Vancouver may be having difficulties with insufficient snow for its Olympic ski slopes, but in Lancaster in the Susquehanna Valley of Pennsylvania, sufficient snow is not a problem. In a five day period we had over 40 inches. Four more inches and we will hit the record winter season snowfall for the county of 82 inches. This is the view from my living room window last Thursday.
Having lived for more than 25 years in the Great Lakes snow belt in northwest Ohio and northeast Indiana, I am no stranger to snow. But for my fellow citizens in this area, this is easily the snow of the century. Business closed, schools cancelled, churches did not meet, public transportation did not run. Our local news station WGAL had several days of nonstop coverage rivaling CNN’s schedule in Haiti right after the quake. My wife, who loves snow, just reveled in the opportunity to cocoon–curling up with a good book and watching the snowfall mount through the window.
I knocked off from work early before the first 24 inch storm, first experiencing the madness and mayhem of a supermarket on the Friday before a snowstorm and the Superbowl. A lot of money changed hands and a lot of milk, bread, and snacks went out the door. Then on to the drug store to get a prescription that would be needed precisely when I would be snowed in, followed by an impulse trip to another grocery and to Blockbuster. The storm had not even begun but people were driving with super caution as if they might have a major accident at every intersection or else slowed because they were constantly on their cell phones telling people how crazy it was. The gridlock certainly raised my blood pressure and aggravated my temper. I was very glad to get in the door of my house. “I am not leaving until tomorrow!” was my announcement.

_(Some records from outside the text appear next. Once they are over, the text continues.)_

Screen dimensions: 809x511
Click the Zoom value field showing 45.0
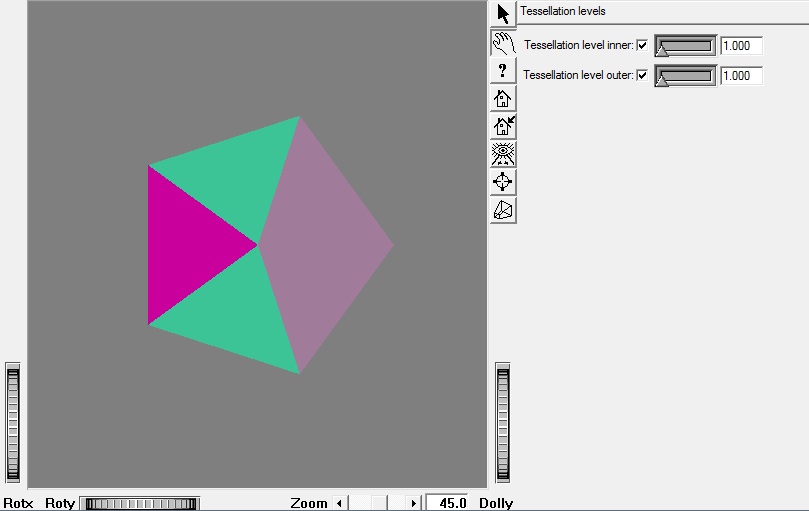tap(447, 503)
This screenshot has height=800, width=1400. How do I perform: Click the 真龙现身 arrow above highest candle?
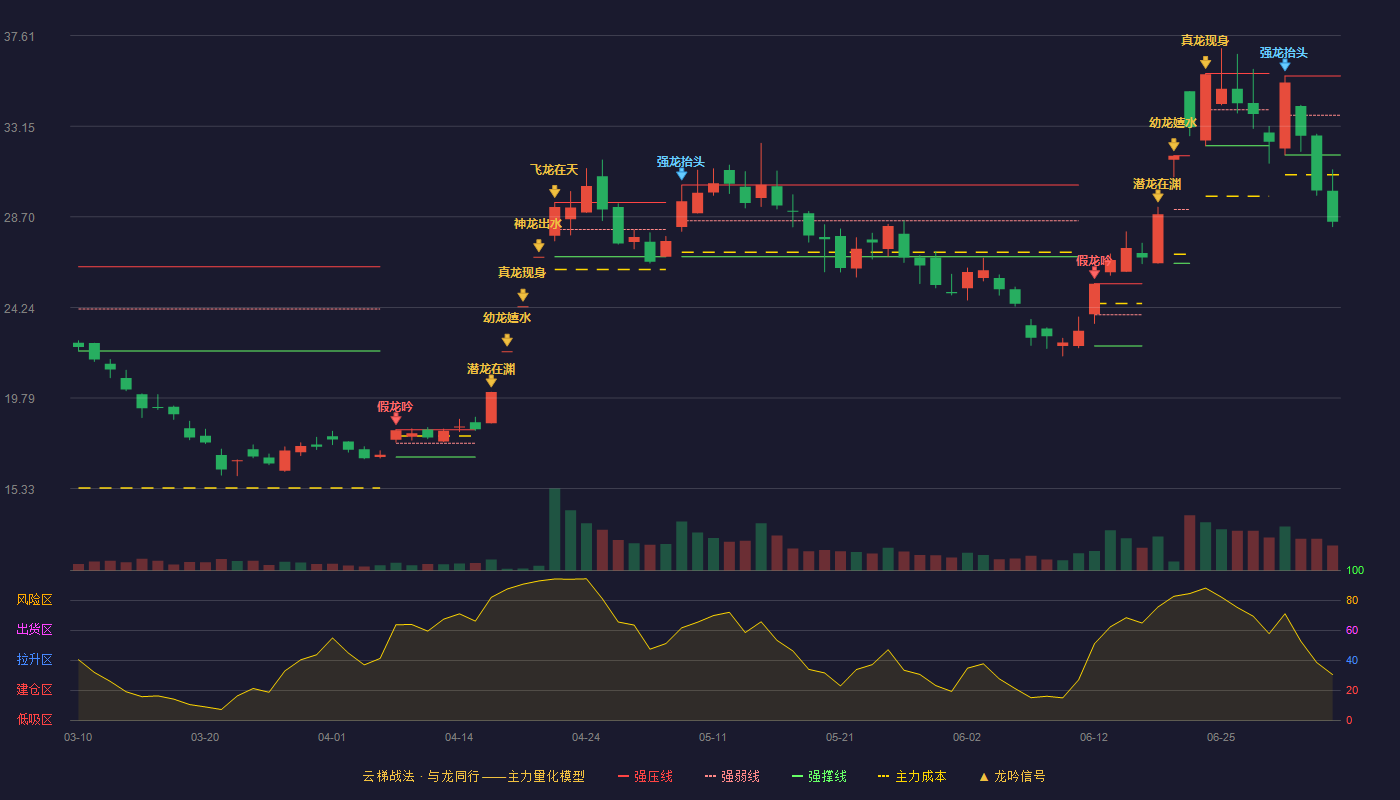[x=1206, y=63]
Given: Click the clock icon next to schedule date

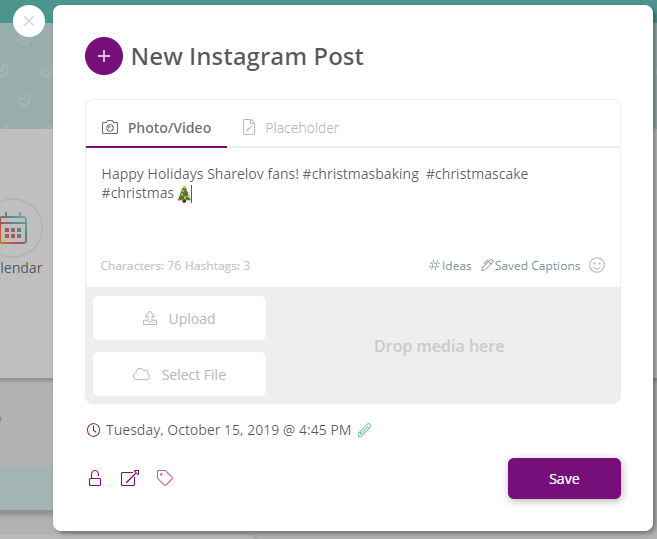Looking at the screenshot, I should tap(93, 430).
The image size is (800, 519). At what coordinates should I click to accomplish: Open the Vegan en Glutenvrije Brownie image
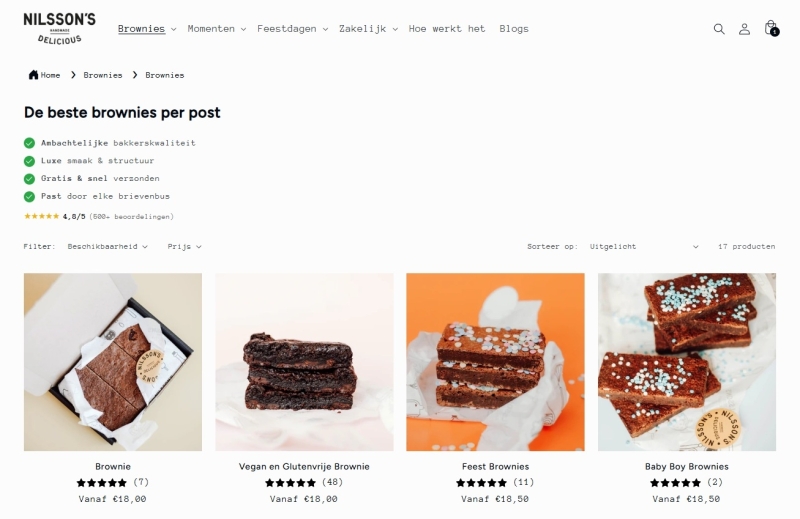[304, 362]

There is something about a snowstorm that reminds us of how little control we really have over the universe. We have to stop everything, and that often is a reminder of our incredible busyness as we have to accept that we are going to slow down and settle in whether we like it or not. There is something that reminds us that being prepared for these interruptions is a wise thing. (I really would hate to be snowbound and run out of my comfort food at the same time.)
And there is something about a snowstorm that reminds us to savor the beauty. A fresh, unblemished landscape in all its serenity and symmetry can bring great peace to the human spirit. Sort of like the Holy Spirit when it touches our life and blots out all the gray and grime of our accumulating sin.
Actually, I managed to enjoy both storms – plenty of food, a warm house, a great wife–and my cable TV didn’t go out.